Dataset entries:
=======
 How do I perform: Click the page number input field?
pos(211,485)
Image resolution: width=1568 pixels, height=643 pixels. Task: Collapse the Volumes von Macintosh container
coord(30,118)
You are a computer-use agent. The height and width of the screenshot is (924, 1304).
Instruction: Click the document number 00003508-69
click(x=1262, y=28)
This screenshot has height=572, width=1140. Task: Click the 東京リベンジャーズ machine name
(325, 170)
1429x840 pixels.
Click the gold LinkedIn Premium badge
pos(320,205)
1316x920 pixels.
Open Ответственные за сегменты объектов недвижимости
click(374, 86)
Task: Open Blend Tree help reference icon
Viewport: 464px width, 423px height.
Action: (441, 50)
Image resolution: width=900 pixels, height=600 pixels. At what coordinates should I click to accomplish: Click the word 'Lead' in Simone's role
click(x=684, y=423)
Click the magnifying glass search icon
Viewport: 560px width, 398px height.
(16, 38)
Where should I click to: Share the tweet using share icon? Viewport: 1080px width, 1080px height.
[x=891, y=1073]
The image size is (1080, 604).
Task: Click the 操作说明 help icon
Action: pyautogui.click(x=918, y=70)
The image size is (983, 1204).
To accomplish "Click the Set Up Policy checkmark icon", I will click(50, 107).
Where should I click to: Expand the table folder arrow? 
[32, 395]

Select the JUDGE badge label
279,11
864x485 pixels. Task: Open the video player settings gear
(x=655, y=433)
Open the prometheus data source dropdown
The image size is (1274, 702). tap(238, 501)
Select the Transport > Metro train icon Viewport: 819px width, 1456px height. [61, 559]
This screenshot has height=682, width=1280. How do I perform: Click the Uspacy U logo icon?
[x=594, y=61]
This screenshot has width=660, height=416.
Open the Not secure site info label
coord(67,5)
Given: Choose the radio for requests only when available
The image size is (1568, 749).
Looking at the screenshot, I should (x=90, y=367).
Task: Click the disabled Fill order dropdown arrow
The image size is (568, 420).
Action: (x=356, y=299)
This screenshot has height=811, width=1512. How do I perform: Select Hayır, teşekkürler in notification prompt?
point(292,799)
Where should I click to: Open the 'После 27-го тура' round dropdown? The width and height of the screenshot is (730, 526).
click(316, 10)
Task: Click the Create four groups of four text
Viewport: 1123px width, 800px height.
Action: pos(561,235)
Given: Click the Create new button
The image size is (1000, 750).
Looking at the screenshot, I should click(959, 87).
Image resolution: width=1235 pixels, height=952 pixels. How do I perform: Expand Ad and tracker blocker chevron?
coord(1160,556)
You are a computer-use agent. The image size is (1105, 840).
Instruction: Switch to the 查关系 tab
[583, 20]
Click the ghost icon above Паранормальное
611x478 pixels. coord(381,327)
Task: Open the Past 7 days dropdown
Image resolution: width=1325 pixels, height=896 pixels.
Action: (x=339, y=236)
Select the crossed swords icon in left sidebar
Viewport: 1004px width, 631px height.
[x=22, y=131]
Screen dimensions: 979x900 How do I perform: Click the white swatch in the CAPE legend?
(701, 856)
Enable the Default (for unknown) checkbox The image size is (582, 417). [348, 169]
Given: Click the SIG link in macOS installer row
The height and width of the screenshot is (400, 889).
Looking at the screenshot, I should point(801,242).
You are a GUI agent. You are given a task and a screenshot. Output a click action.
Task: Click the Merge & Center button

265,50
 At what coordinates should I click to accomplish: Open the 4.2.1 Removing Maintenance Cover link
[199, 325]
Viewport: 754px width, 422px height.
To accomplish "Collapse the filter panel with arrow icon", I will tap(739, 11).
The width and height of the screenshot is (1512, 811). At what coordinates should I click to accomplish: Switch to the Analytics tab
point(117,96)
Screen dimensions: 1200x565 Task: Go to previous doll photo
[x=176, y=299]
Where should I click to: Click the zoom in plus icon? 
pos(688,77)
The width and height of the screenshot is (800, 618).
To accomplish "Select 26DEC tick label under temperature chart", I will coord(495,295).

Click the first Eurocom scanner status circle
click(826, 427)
=======
What to work on: Show the lines above that have the word "will".

Task response:
To accomplish "Click the Set Up Policy checkmark icon", I will click(50, 107).
To accomplish "Collapse the filter panel with arrow icon", I will tap(739, 11).
To accomplish "Select 26DEC tick label under temperature chart", I will coord(495,295).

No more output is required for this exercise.